▸ **GIVEN PASSAGE**:
The three-day electronic music event was kicked out of Bayfront Park, its home the past 18 years, when commissioners voted Sept. 27 unanimously not to renew their contract for next year. They cited the noise and traffic bothering downtown residents as their prime concerns.
But in reality Carollo is just trying to trade in one noise and traffic nightmare for another: Formula One racing. He thinks that if he can appease the downtown residents on Ultra — there, I did that for you — then it will be easier to sell the Miami Grand Prix.
Read related: Joe Carollo files late campaign report, with $60K to mayor’s daughter-in-law
And he’s doing it for his new BFF, lobbyist CJ Gimenez, son of Miami-Dade Mayor Carlos Gimenez. CJ represents Formula One racing interests.
But what people need to know is that its not apples for oranges.
Yes, the Formula 1 racing would likely not extend into the wee hours of the morning like Ultra does. But the noise is arguably worse and the traffic is still going to be a nightmare. And the agreement negotiated so far with the city manager provides far less rent to the city than Ultra, whose organizers had agreed to pay $2 million annually to the city for the three day use of the park, a demand Carollo had made.

▸ **INFORMATION SUPPLIED**:
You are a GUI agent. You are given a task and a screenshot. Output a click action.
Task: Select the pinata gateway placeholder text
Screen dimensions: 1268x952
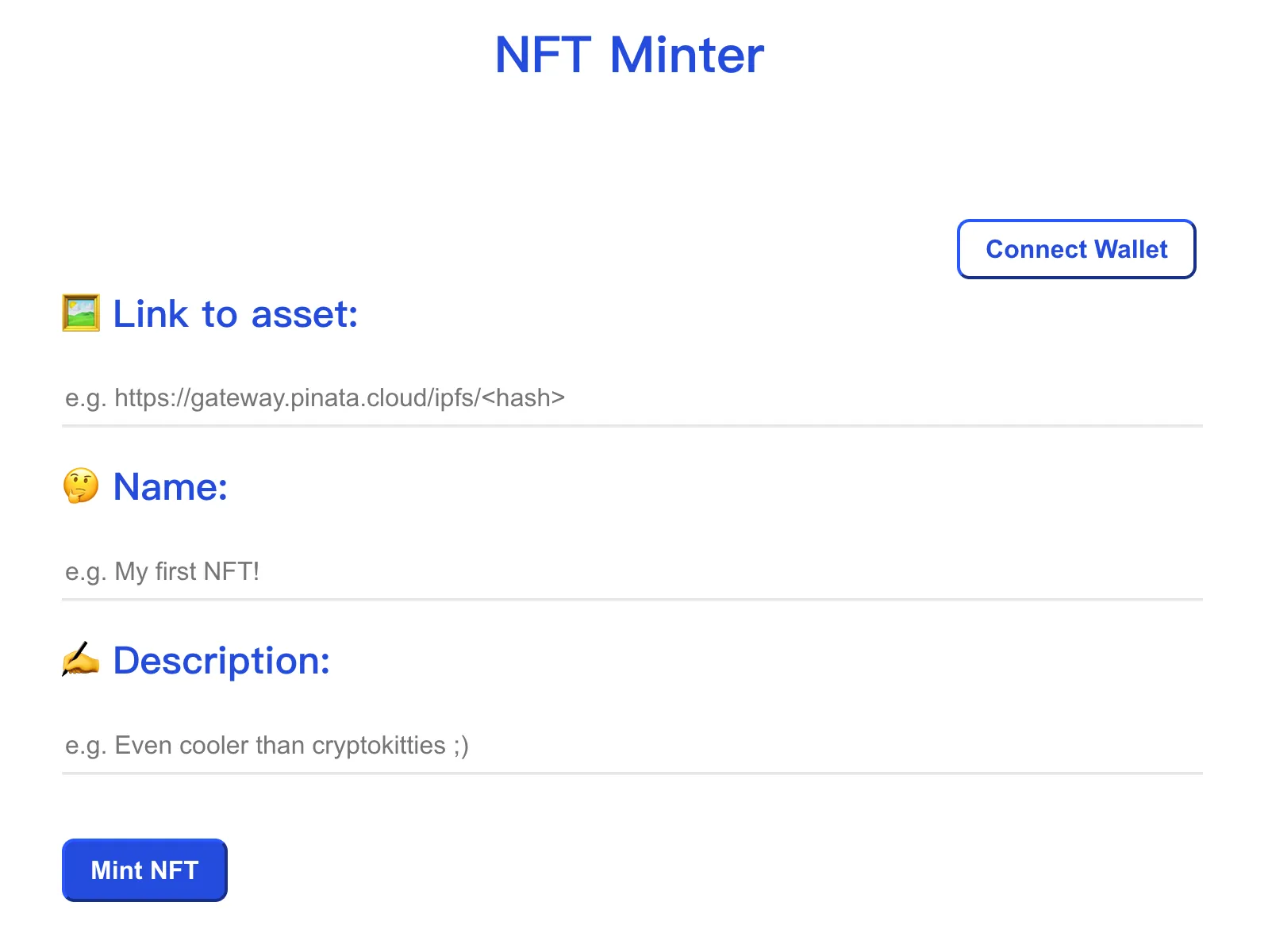[315, 397]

▸ **EXERCISE DETAILS**:
Answer these questions from the passage on Ultra leaving Bayfront Park.
1. For how many years had Bayfront Park been the home of the three-day electronic music event?
2. Whose interests does CJ Gimenez represent?
3. How much had Ultra's organizers agreed to pay the city each year?

▸ **FINISHED EXERCISE**:
1. 18 years.
2. Formula One racing interests.
3. $2 million annually for the three-day use of the park.